Riporta senza modifiche la parte dei dati che si apre con la riga contenente "Open the vertical" e si chiude con la riga contenente "Action: [566, 87]", entrambe incluse.

....

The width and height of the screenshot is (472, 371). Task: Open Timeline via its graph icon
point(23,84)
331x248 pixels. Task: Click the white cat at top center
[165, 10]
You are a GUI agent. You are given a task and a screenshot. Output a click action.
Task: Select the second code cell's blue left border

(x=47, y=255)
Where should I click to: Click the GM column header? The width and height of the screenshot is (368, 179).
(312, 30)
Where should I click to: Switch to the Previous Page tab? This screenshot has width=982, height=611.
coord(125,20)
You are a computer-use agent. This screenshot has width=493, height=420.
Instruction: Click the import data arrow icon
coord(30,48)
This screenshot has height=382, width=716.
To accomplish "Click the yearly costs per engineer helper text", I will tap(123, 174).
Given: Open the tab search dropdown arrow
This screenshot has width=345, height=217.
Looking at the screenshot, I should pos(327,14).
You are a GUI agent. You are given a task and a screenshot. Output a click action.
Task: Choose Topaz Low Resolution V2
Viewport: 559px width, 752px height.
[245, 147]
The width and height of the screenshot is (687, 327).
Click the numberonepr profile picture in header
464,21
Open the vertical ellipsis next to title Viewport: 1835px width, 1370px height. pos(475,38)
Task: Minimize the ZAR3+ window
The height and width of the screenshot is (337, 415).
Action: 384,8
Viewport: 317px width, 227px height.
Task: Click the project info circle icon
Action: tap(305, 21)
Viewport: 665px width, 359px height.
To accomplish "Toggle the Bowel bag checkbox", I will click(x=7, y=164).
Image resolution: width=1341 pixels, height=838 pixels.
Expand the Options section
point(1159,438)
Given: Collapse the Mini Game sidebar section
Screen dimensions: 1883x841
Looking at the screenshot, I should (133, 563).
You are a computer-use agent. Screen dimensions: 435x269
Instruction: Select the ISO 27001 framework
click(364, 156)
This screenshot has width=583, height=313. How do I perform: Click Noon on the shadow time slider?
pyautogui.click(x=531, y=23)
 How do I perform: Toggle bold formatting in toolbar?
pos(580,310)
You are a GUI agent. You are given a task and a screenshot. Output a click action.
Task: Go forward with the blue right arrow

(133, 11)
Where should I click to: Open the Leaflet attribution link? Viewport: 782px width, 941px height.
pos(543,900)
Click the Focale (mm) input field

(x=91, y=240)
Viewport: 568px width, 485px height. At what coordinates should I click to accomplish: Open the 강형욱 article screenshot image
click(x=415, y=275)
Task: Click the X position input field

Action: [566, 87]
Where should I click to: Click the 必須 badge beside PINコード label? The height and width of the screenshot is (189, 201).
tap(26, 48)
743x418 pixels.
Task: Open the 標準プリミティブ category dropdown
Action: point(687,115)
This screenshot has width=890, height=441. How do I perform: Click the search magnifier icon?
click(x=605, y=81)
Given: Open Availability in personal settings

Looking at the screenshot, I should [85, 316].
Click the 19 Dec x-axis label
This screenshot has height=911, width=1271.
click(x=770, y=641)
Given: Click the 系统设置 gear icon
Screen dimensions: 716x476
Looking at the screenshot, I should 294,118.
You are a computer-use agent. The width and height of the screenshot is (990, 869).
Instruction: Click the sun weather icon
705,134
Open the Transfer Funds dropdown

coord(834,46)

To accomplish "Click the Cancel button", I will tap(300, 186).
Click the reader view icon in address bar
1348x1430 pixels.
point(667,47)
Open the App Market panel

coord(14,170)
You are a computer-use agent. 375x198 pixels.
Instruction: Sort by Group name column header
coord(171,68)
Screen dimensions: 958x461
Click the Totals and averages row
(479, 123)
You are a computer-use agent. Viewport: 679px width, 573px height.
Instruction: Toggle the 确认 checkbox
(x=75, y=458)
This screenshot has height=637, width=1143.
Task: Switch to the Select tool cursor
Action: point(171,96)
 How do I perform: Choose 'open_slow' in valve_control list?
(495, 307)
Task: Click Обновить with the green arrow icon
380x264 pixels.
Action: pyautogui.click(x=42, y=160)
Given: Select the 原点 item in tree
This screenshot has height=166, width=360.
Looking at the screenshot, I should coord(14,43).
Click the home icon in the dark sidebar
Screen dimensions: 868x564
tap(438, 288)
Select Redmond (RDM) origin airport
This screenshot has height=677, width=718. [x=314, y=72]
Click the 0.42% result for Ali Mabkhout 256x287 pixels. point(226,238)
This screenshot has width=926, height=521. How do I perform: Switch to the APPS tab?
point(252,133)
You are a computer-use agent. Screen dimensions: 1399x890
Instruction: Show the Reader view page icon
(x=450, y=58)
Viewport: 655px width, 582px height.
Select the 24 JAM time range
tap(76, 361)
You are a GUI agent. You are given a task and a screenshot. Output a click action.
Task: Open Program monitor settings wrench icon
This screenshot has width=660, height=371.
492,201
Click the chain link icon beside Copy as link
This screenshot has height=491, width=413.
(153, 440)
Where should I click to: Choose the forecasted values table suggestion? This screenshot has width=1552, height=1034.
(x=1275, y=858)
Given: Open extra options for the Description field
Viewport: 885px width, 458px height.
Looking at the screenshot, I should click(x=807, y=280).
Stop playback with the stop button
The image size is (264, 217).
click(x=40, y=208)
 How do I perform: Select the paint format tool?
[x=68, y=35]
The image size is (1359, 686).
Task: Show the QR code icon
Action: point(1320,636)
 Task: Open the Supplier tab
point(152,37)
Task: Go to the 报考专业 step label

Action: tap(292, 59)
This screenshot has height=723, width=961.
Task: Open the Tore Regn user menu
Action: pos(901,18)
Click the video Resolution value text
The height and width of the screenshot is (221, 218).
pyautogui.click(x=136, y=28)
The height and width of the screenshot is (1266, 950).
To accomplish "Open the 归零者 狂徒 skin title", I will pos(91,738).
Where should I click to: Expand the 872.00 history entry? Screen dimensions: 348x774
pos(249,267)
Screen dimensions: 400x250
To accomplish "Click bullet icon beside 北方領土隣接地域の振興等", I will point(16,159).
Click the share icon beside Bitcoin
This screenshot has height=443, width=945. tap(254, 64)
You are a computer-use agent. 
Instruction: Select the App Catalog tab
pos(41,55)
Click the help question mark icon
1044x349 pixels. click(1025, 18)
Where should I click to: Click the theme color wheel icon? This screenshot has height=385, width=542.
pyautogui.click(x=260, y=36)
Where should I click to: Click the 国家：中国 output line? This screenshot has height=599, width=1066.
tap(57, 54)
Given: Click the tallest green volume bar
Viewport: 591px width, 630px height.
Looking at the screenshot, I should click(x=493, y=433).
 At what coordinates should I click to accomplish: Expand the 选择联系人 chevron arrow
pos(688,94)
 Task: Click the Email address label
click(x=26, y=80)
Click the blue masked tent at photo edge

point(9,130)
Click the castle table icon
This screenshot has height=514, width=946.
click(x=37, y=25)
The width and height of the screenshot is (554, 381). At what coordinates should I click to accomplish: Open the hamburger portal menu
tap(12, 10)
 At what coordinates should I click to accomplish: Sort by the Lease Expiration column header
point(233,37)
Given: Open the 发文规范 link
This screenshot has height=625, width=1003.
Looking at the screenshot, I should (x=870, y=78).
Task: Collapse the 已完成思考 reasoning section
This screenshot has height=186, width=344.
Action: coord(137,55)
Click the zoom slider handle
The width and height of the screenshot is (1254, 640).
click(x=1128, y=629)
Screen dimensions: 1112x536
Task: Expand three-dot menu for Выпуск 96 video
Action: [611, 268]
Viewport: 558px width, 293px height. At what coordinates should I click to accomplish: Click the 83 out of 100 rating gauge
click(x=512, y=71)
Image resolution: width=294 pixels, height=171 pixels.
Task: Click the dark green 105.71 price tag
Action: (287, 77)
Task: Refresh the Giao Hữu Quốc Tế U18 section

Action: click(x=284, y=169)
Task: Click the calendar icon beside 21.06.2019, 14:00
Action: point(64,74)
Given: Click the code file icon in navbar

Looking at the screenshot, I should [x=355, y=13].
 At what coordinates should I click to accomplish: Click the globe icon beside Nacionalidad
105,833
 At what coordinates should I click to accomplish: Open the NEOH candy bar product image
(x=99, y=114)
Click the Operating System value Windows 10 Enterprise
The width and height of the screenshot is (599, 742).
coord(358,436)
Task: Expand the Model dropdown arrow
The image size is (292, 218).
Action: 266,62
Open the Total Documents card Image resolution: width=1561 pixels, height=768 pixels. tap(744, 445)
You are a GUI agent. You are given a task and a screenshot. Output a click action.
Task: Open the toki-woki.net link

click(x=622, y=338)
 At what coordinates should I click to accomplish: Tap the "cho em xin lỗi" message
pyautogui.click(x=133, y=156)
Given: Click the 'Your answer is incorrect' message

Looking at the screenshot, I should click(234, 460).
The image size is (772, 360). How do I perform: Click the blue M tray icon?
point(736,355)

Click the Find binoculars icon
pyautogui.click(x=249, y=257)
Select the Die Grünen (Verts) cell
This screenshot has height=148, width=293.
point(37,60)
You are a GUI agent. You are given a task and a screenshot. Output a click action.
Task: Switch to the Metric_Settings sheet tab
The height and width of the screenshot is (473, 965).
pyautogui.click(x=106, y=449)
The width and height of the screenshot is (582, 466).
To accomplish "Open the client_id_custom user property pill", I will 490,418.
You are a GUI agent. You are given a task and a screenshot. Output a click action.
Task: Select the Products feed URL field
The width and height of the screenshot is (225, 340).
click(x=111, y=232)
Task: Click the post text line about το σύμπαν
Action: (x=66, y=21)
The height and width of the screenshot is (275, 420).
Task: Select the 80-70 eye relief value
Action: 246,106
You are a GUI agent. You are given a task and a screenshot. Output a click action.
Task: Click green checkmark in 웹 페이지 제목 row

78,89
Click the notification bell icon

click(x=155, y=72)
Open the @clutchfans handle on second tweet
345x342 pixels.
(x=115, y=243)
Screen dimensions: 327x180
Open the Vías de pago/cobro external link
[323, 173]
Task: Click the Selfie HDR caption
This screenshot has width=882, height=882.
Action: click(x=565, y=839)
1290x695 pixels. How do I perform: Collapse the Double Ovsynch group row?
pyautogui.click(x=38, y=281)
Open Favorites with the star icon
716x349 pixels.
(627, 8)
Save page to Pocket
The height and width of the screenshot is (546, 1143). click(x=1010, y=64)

....

- [RISPOSTA QUI SOTTO]:
Open the vertical ellipsis next to title Viewport: 1835px width, 1370px height. pos(475,38)
Task: Minimize the ZAR3+ window
The height and width of the screenshot is (337, 415).
Action: 384,8
Viewport: 317px width, 227px height.
Task: Click the project info circle icon
Action: tap(305, 21)
Viewport: 665px width, 359px height.
To accomplish "Toggle the Bowel bag checkbox", I will click(x=7, y=164).
Image resolution: width=1341 pixels, height=838 pixels.
Expand the Options section
point(1159,438)
Given: Collapse the Mini Game sidebar section
Screen dimensions: 1883x841
Looking at the screenshot, I should (133, 563).
You are a computer-use agent. Screen dimensions: 435x269
Instruction: Select the ISO 27001 framework
click(364, 156)
This screenshot has width=583, height=313. How do I perform: Click Noon on the shadow time slider?
pyautogui.click(x=531, y=23)
 How do I perform: Toggle bold formatting in toolbar?
pos(580,310)
You are a GUI agent. You are given a task and a screenshot. Output a click action.
Task: Go forward with the blue right arrow

(133, 11)
Where should I click to: Open the Leaflet attribution link? Viewport: 782px width, 941px height.
pos(543,900)
Click the Focale (mm) input field

(x=91, y=240)
Viewport: 568px width, 485px height. At what coordinates should I click to accomplish: Open the 강형욱 article screenshot image
click(x=415, y=275)
Task: Click the X position input field

Action: [566, 87]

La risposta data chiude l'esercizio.